Given task
Please rewrite every row below in full, shifting each coordinate in the answers by -142. Leave the pictures out.

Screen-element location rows
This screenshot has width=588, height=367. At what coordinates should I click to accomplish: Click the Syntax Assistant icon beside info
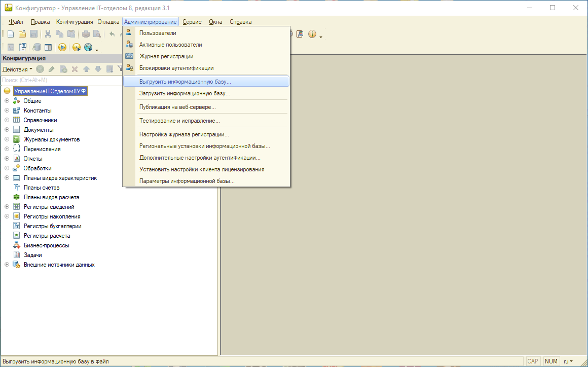point(300,34)
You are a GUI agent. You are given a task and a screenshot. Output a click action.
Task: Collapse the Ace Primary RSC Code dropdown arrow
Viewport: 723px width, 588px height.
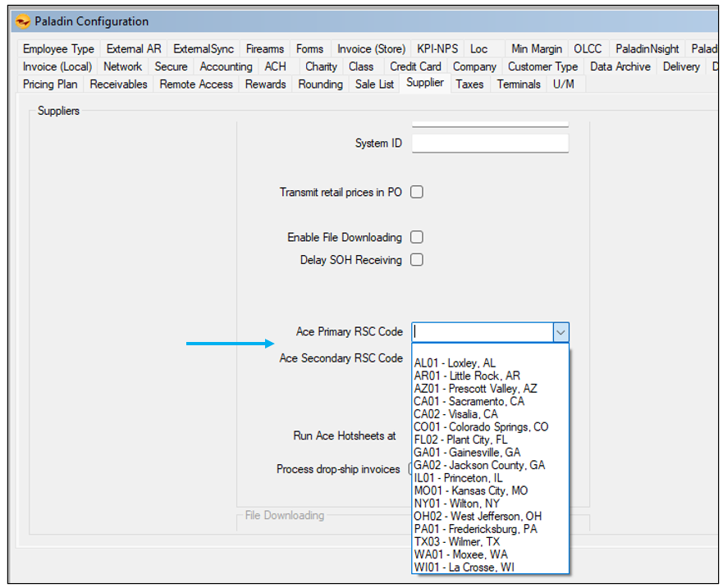[561, 332]
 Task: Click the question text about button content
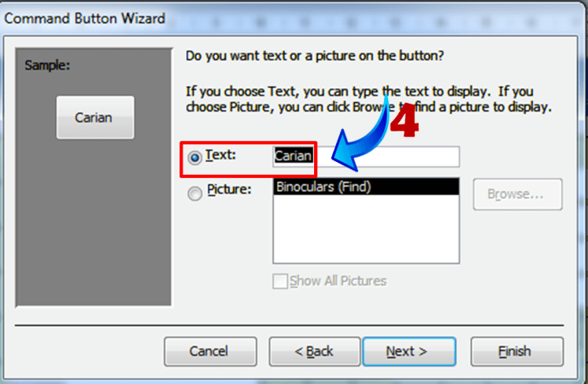pos(315,56)
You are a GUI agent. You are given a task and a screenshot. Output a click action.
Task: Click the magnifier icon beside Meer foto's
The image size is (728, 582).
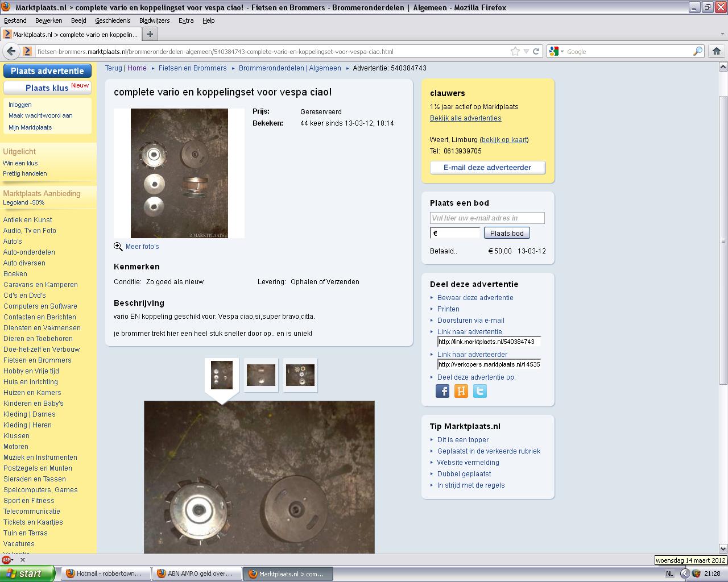point(118,247)
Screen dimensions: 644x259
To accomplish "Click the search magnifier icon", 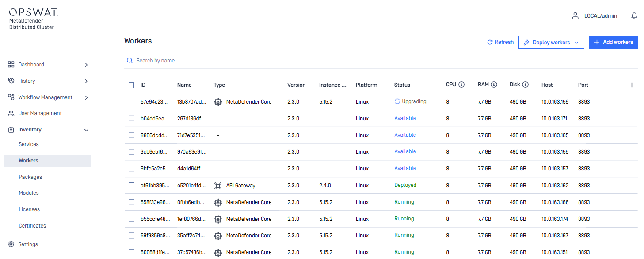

Written reply
This screenshot has width=588, height=367. At what coordinates should I click to accomplish: Click the Syntax Assistant icon beside info
point(158,-108)
You are a GUI agent. You are given a task and a screenshot. Output a click action.
Task: Collapse the Ace Primary RSC Code dropdown arrow
Viewport: 723px width, 588px height.
[419, 190]
 Task: Click the question text about button content
pos(173,-86)
You are a GUI agent. You are given a task and a screenshot. Output a click action.
Task: Click the magnifier icon beside Meer foto's
The image size is (728, 582).
point(-24,105)
Screen dimensions: 644x259
To accomplish "Click the search magnifier icon", 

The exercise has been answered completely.